Word for word, restate the records from their first line through the line with "Task: Open the Object Type dropdown", both ends included; omit each picture.

DATASET ENTRIES >>
======

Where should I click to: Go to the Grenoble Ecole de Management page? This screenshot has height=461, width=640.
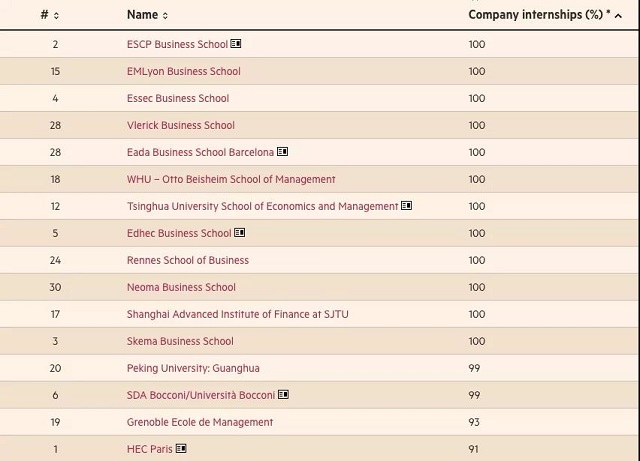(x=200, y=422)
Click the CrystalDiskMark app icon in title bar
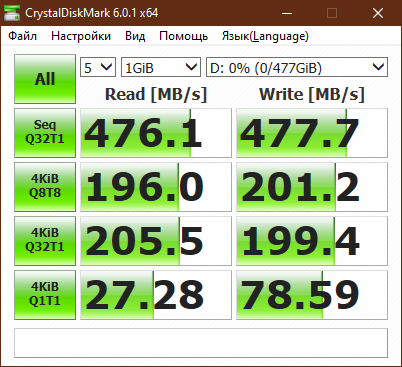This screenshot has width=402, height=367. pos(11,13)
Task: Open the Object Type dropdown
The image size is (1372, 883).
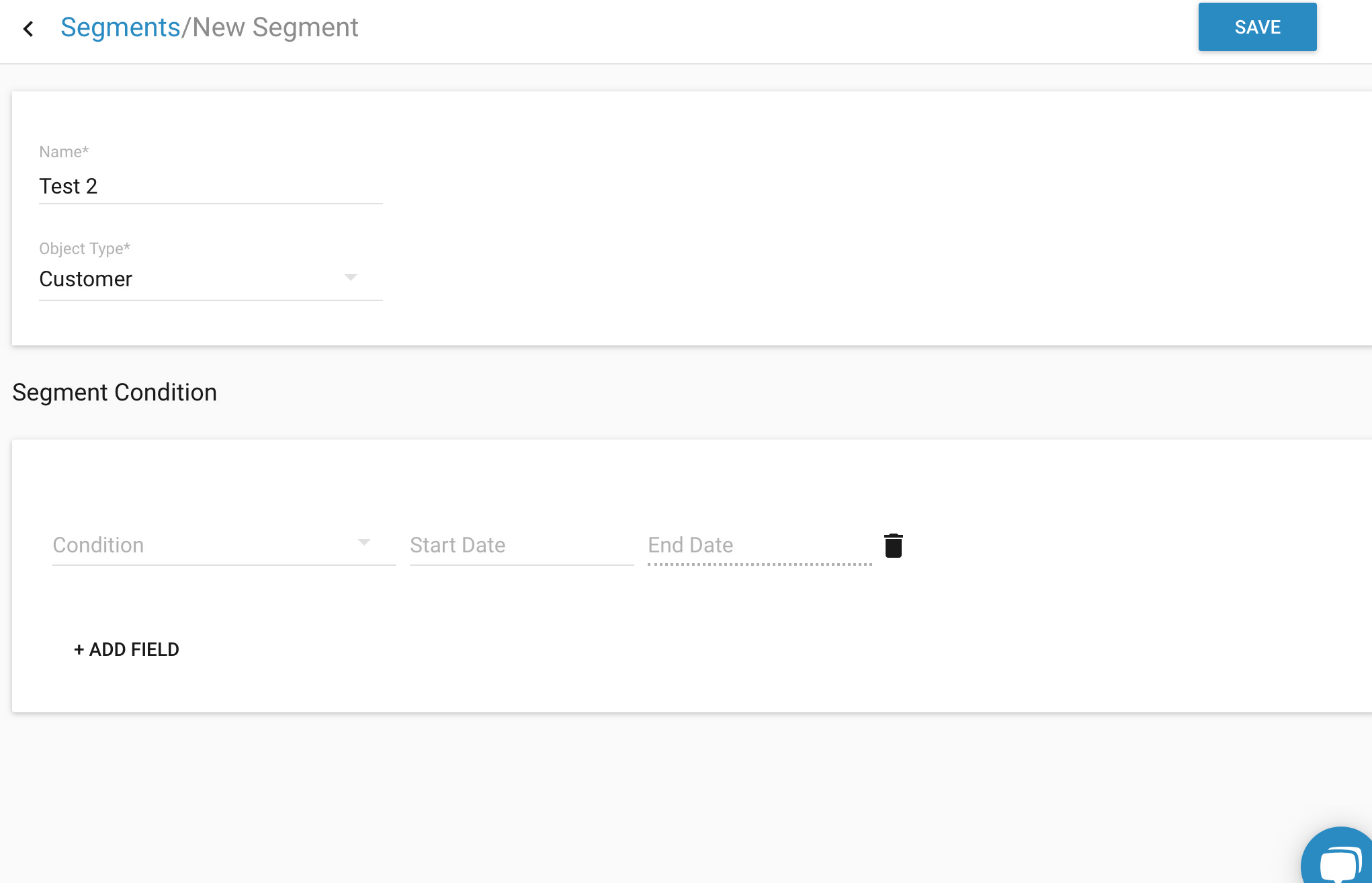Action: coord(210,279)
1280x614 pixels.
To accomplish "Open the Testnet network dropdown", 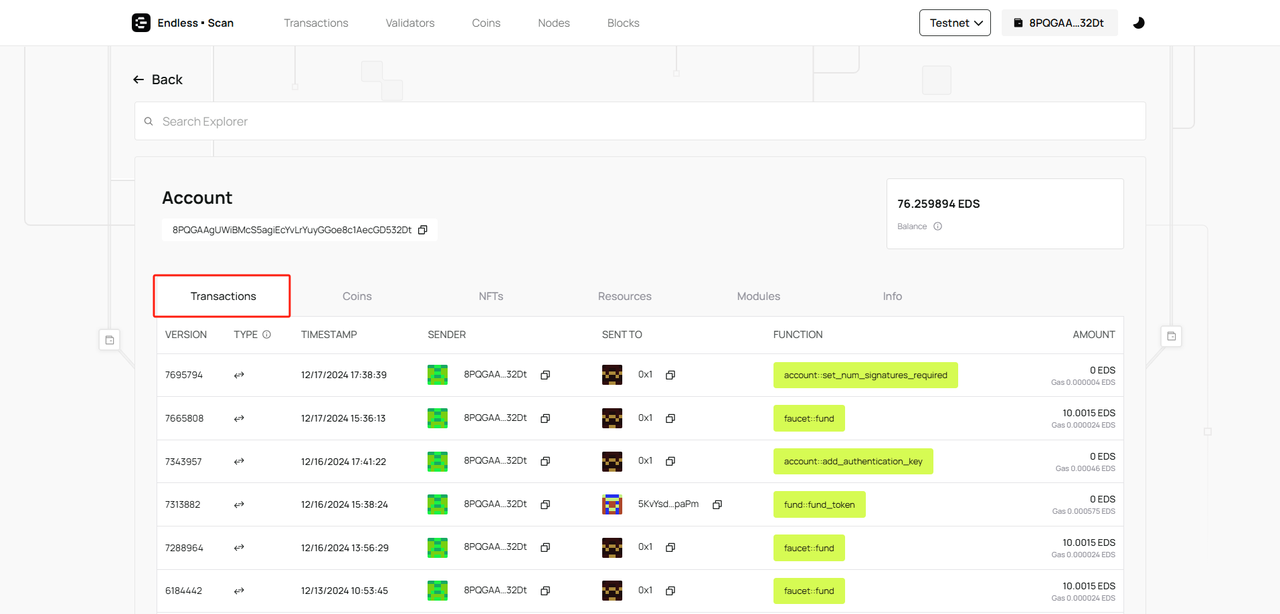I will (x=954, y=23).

======

TASK RESULT >>
Where should I click to: Go to the Grenoble Ecole de Management page? This screenshot has height=461, width=640.
(x=200, y=422)
Click the CrystalDiskMark app icon in title bar
This screenshot has width=402, height=367. pos(11,13)
Task: Open the Object Type dropdown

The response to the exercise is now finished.